A frankly inexplicable level of faith in my integrity.

An XGB model which does the same thing my legible model does.
Comparisons between the Durkon and XGB models on key performance metrics.

Drift Correction

When context changes, models become systematically less accurate. Absent correction, high predictions will in general be too high, and low predictions will in general be too low.* If you expect a multi-year lag – or any other kind of change in context – between getting your data and deploying the model built on it, I can adjust for expected model decay.

Data from X years ago.
Data from 2*X years ago.
Ideally, data from 3*X and 4*X years ago.

A model which avoids systematic biases towards extreme predictions when predicting in today’s context.

Error Modelling

Model accuracy can be represented numerically. Things which can be represented numerically can be modelled. Therefore, it’s possible to model how accurate your model will be, predict which predictions are most credible, and provide that information alongside the predictions themselves.

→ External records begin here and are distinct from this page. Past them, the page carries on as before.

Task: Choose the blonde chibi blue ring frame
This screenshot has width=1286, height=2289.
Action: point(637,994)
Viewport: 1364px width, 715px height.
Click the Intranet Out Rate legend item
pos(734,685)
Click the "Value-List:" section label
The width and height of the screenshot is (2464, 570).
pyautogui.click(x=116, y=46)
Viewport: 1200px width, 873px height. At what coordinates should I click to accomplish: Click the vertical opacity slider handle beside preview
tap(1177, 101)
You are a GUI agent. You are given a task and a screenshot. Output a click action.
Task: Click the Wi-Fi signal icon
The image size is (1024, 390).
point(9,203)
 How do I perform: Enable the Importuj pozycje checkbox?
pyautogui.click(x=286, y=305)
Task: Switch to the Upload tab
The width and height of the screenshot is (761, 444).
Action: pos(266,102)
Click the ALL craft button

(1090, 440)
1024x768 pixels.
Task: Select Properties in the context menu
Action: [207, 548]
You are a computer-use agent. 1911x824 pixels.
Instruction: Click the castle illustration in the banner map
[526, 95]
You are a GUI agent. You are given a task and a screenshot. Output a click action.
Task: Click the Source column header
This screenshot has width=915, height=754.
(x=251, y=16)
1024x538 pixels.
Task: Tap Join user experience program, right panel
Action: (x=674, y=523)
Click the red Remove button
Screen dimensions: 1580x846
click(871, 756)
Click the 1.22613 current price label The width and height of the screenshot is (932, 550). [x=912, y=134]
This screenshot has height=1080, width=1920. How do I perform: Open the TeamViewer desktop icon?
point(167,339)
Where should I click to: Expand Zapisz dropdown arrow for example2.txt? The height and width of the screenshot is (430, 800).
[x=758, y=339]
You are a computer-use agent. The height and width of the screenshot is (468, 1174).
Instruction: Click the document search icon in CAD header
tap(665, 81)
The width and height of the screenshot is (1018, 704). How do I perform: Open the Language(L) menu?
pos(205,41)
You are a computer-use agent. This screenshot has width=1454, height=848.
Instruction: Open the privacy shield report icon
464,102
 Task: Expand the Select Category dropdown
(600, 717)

A dataset where the response variable is predictable enough from the explanatory variables that error modelling is feasible.

An error-predicting model which predicts how accurate the main model will be for each row.

Tobit Modelling for Censored Data

Sometimes**, part or all of your response column will not be of the form “[thing you want to predict]=x”, and will instead be of the form “[thing you want to predict] is greater/less than x”. I’ve spent quite some time figuring out exactly how to best work around this kind of distortion, and I’d be very interested in sharing my expertise.

A dataset with censored response variables.
An indication of which records are censored and how.

A model which makes accurate and unbiased predictions despite that censorship.

Flexible Deployment

Durkon models are simple and intuitive enough that they can easily be converted into Emblem and other formats by hand, and low-dependency enough that they can be deployed in any backend with Python, NumPy and Pandas. However, if you want model output to automatically take a particular shape, I’m happy to oblige.

An example of the target model format.

A Durkon model expressed in that model format.
A tool for converting Durkon models to that model format.

Custom Options

Want something that’s not in this list? Tell me, and I’ll look into it. And if it’s something that seems like it’d be a good addition to Durkon, I’ll build it for free and release it as open-source.

A new challenge.

Creativity, ingenuity, and dedication.

*To see why this is true, consider the pathological case where changes in context are so extreme that your model is uncorrelated with reality: if you guess people’s heights randomly, the people you expect to be tall will be on average shorter than you expect, and the people you expect to be short will be on average taller than you expect.

**For example, when modelling market trends in sealed-bid first-place auctions if you only have the winning bids and are already part of the market.

Other Work

Model Fisking

Somehow, not everyone who goes to the trouble of making an explicable model finds time to explicate it. If you already have a transparent model – i.e., anything built using Excel or Emblem – I can look through it for you, and produce a list of suboptimalities / potential regulatory issues / just-plain-weirdness for you to address.

D&D.Sci

I make Data Science challenges and release them for free online. This is more of a hobby than a service, but if you offered me large amounts of money to write challenges tailored to your requirements I wouldn’t say no.

Conceptual Proofreading

I like editing things, and I’m pretty good at it. If you want me to look through a document for mistakes – grammatical, stylistic, factual, logical, strategic, or moral – I’d charge very reasonable rates. (. . . by Data Science standards, at least.)